▶ [Dataset entries]
*** Block opens ***
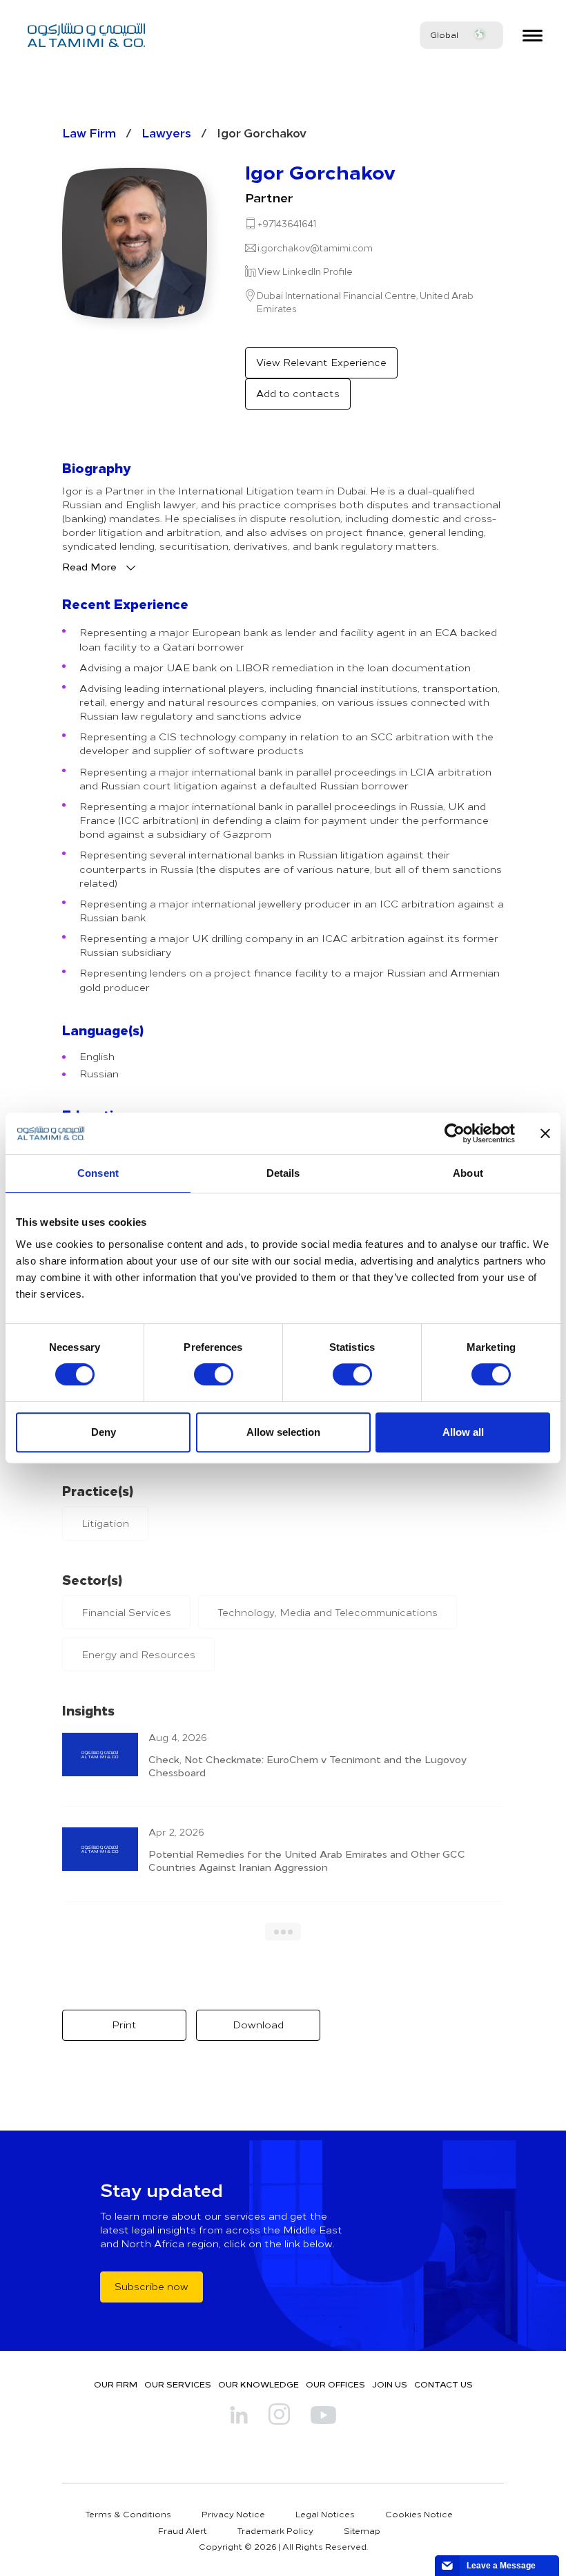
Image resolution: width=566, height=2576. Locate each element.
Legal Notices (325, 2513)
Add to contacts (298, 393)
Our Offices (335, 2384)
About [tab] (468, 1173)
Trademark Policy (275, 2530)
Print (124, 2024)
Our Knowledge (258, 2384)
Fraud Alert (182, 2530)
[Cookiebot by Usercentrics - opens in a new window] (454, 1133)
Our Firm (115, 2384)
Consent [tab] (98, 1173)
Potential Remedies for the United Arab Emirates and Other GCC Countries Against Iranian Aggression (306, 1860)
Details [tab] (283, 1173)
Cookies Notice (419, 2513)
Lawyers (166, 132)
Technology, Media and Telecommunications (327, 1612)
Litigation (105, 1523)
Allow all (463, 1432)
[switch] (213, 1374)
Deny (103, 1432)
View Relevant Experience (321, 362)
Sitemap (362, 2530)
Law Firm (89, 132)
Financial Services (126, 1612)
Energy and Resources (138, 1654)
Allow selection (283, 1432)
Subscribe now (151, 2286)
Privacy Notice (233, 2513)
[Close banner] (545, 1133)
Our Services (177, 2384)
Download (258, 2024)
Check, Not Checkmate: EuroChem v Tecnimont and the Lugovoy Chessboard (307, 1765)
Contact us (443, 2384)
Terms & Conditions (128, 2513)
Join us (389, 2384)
*** Block closes ***
Your answer should consist of the lines from the line with "Sitemap (362, 2530)" to the line with "Download (258, 2024)" above, repeated exactly, both ends included.

▶ [Result of this task]
Sitemap (362, 2530)
Law Firm (89, 132)
Financial Services (126, 1612)
Energy and Resources (138, 1654)
Allow selection (283, 1432)
Subscribe now (151, 2286)
Privacy Notice (233, 2513)
[Close banner] (545, 1133)
Our Services (177, 2384)
Download (258, 2024)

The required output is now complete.